■ What you have to do ■
Retype the entries below exactly, dropping the images.

Stored data:
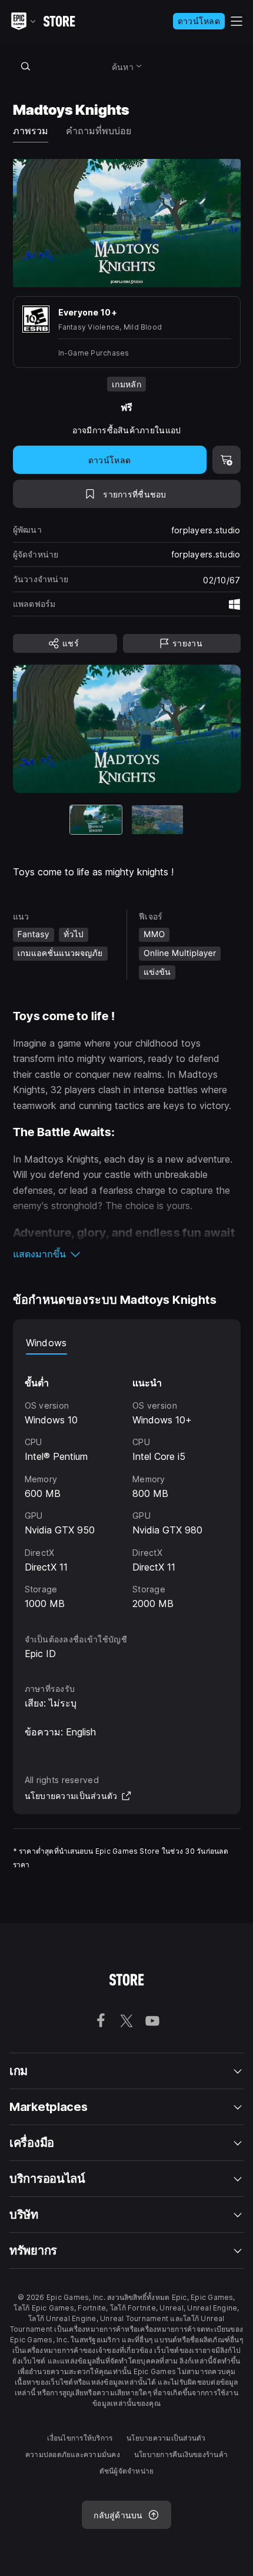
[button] (127, 1254)
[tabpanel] (127, 1483)
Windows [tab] (46, 1343)
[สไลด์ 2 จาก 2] (157, 820)
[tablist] (127, 1343)
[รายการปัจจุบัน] (95, 820)
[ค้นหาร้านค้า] (26, 66)
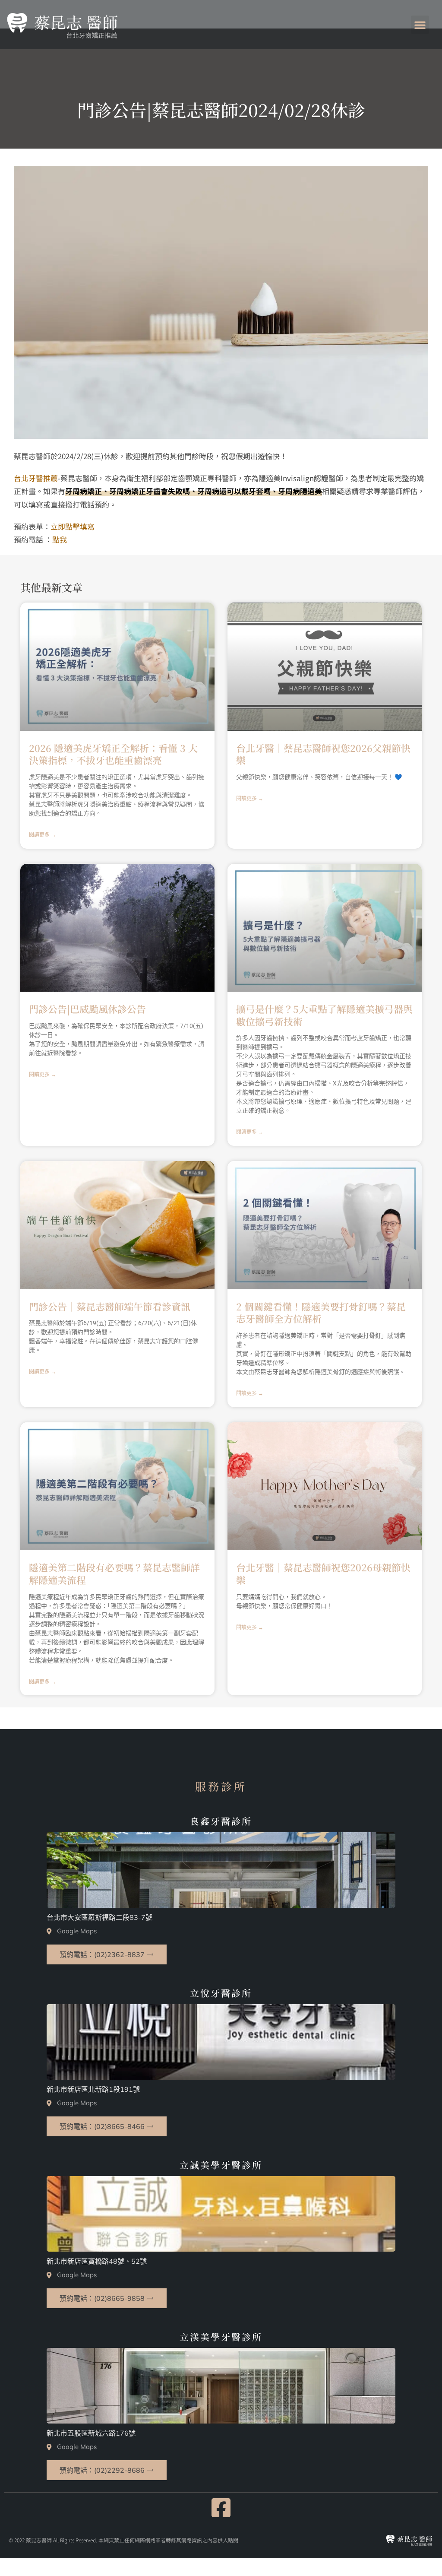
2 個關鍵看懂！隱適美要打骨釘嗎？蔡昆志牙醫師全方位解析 (321, 1313)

■ Completed task ■
[button] (127, 1254)
[tabpanel] (127, 1483)
Windows [tab] (46, 1343)
[สไลด์ 2 จาก 2] (157, 820)
[tablist] (127, 1343)
[รายการปัจจุบัน] (95, 820)
[ค้นหาร้านค้า] (26, 66)
2 個關鍵看懂！隱適美要打骨釘嗎？蔡昆志牙醫師全方位解析 (321, 1313)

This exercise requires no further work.